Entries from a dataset
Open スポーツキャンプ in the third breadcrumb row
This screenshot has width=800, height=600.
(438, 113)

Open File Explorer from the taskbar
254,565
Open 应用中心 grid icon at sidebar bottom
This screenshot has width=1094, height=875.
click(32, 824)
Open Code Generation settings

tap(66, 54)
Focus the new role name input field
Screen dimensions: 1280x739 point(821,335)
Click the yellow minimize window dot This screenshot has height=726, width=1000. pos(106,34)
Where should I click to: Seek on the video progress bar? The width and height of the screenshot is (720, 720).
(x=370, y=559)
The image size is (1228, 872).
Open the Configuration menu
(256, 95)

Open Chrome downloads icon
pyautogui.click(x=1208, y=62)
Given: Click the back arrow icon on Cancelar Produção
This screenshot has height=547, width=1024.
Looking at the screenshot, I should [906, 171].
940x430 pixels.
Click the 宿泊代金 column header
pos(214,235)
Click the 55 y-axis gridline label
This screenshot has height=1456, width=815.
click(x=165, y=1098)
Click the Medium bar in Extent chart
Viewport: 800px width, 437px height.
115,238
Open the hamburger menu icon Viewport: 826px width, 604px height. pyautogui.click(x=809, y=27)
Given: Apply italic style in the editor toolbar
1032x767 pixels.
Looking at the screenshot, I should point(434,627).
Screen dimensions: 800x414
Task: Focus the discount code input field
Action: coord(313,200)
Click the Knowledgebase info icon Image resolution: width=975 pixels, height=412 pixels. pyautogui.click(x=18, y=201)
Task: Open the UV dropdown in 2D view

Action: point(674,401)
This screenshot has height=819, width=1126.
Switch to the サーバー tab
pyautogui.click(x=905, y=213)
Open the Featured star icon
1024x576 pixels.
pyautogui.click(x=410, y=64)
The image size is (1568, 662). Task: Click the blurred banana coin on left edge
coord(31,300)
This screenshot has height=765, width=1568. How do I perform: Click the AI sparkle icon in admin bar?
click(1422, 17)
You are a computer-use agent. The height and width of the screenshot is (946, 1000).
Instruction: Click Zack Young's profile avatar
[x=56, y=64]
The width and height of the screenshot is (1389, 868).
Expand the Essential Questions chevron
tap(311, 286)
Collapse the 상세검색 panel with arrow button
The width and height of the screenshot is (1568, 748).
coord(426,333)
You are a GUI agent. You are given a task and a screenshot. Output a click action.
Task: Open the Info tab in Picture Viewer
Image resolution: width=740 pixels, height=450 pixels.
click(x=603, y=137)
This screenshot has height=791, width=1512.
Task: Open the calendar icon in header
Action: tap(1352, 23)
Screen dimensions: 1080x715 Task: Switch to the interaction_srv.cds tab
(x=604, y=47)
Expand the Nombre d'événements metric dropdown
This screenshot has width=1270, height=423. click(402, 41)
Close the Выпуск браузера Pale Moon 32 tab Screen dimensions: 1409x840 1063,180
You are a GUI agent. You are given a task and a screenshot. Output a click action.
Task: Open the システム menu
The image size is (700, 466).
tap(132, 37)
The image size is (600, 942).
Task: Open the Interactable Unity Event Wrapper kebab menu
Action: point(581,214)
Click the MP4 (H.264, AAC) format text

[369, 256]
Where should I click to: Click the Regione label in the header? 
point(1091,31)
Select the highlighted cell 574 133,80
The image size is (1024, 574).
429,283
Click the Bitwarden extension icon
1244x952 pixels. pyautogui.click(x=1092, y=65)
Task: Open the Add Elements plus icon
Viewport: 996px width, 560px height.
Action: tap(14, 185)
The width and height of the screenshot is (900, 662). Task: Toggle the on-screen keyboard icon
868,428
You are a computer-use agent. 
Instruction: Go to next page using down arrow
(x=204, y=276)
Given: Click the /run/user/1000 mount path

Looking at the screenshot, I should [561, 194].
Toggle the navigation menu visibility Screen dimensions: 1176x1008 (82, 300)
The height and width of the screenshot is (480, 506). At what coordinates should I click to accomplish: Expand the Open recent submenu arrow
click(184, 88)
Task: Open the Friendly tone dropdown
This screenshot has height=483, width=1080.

■ **REQUIRED WORK**:
Substitute "main menu" for "hamburger menu" everywhere in the listing above, and give the whole listing again with nothing else altered.

■ **PROBLEM SOLUTION**:
Open スポーツキャンプ in the third breadcrumb row
This screenshot has width=800, height=600.
(438, 113)

Open File Explorer from the taskbar
254,565
Open 应用中心 grid icon at sidebar bottom
This screenshot has width=1094, height=875.
click(32, 824)
Open Code Generation settings

tap(66, 54)
Focus the new role name input field
Screen dimensions: 1280x739 point(821,335)
Click the yellow minimize window dot This screenshot has height=726, width=1000. pos(106,34)
Where should I click to: Seek on the video progress bar? The width and height of the screenshot is (720, 720).
(x=370, y=559)
The image size is (1228, 872).
Open the Configuration menu
(256, 95)

Open Chrome downloads icon
pyautogui.click(x=1208, y=62)
Given: Click the back arrow icon on Cancelar Produção
This screenshot has height=547, width=1024.
Looking at the screenshot, I should [906, 171].
940x430 pixels.
Click the 宿泊代金 column header
pos(214,235)
Click the 55 y-axis gridline label
This screenshot has height=1456, width=815.
click(x=165, y=1098)
Click the Medium bar in Extent chart
Viewport: 800px width, 437px height.
115,238
Open the main menu icon Viewport: 826px width, 604px height. pyautogui.click(x=809, y=27)
Given: Apply italic style in the editor toolbar
1032x767 pixels.
Looking at the screenshot, I should point(434,627).
Screen dimensions: 800x414
Task: Focus the discount code input field
Action: coord(313,200)
Click the Knowledgebase info icon Image resolution: width=975 pixels, height=412 pixels. pyautogui.click(x=18, y=201)
Task: Open the UV dropdown in 2D view

Action: point(674,401)
This screenshot has height=819, width=1126.
Switch to the サーバー tab
pyautogui.click(x=905, y=213)
Open the Featured star icon
1024x576 pixels.
pyautogui.click(x=410, y=64)
The image size is (1568, 662). Task: Click the blurred banana coin on left edge
coord(31,300)
This screenshot has height=765, width=1568. How do I perform: Click the AI sparkle icon in admin bar?
click(1422, 17)
You are a computer-use agent. The height and width of the screenshot is (946, 1000).
Instruction: Click Zack Young's profile avatar
[x=56, y=64]
The width and height of the screenshot is (1389, 868).
Expand the Essential Questions chevron
tap(311, 286)
Collapse the 상세검색 panel with arrow button
The width and height of the screenshot is (1568, 748).
coord(426,333)
You are a GUI agent. You are given a task and a screenshot. Output a click action.
Task: Open the Info tab in Picture Viewer
Image resolution: width=740 pixels, height=450 pixels.
click(x=603, y=137)
This screenshot has height=791, width=1512.
Task: Open the calendar icon in header
Action: tap(1352, 23)
Screen dimensions: 1080x715 Task: Switch to the interaction_srv.cds tab
(x=604, y=47)
Expand the Nombre d'événements metric dropdown
This screenshot has width=1270, height=423. click(402, 41)
Close the Выпуск браузера Pale Moon 32 tab Screen dimensions: 1409x840 1063,180
You are a GUI agent. You are given a task and a screenshot. Output a click action.
Task: Open the システム menu
The image size is (700, 466).
tap(132, 37)
The image size is (600, 942).
Task: Open the Interactable Unity Event Wrapper kebab menu
Action: point(581,214)
Click the MP4 (H.264, AAC) format text

[369, 256]
Where should I click to: Click the Regione label in the header? 
point(1091,31)
Select the highlighted cell 574 133,80
The image size is (1024, 574).
429,283
Click the Bitwarden extension icon
1244x952 pixels. pyautogui.click(x=1092, y=65)
Task: Open the Add Elements plus icon
Viewport: 996px width, 560px height.
Action: tap(14, 185)
The width and height of the screenshot is (900, 662). Task: Toggle the on-screen keyboard icon
868,428
You are a computer-use agent. 
Instruction: Go to next page using down arrow
(x=204, y=276)
Given: Click the /run/user/1000 mount path

Looking at the screenshot, I should [561, 194].
Toggle the navigation menu visibility Screen dimensions: 1176x1008 (82, 300)
The height and width of the screenshot is (480, 506). At what coordinates should I click to accomplish: Expand the Open recent submenu arrow
click(184, 88)
Task: Open the Friendly tone dropdown
This screenshot has height=483, width=1080.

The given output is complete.